Michael ponownie się wyprostował, przysuwając się bliżej swojego chłopaka i kojąco pocierając jego nogę. 

– Kocham cię na zabój, wiesz o tym. Pewnego dnia się pobierzemy, okej? Będziemy mieć własną rodzinę, okej? Będziesz miał swój wzrok, a ja zaliczenie na studiach, okej? Ale teraz, tak właśnie musi być.

Luke płakał, jego oczy wylewały wodospady łez, a jego twarz stała się czerwona. 

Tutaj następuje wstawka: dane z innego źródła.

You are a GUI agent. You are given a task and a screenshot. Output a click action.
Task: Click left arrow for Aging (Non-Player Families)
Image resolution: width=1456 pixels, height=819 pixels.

– To nie fair! Nie masz prawa mnie tak zostawić! Obiecałeś! Obiecałeś tak wiele rzeczy i nie dotrzymujesz żadnej z nich! – krzyknął, odpychając Michaela i podciągając kolana do twarzy. – Jak długo to planowałeś?

– Odkąd byliśmy w domu moich rodziców – wyszeptał Mike.

Blondyn wytarł oczy wierzchem suchej dłoni. 

– Chcę iść do domu.

– Kochanie...

– Chcę iść do domu, teraz. Zabierz mnie do domu.

Michael miał okropny dzień. Bardzo, bardzo okropny dzień.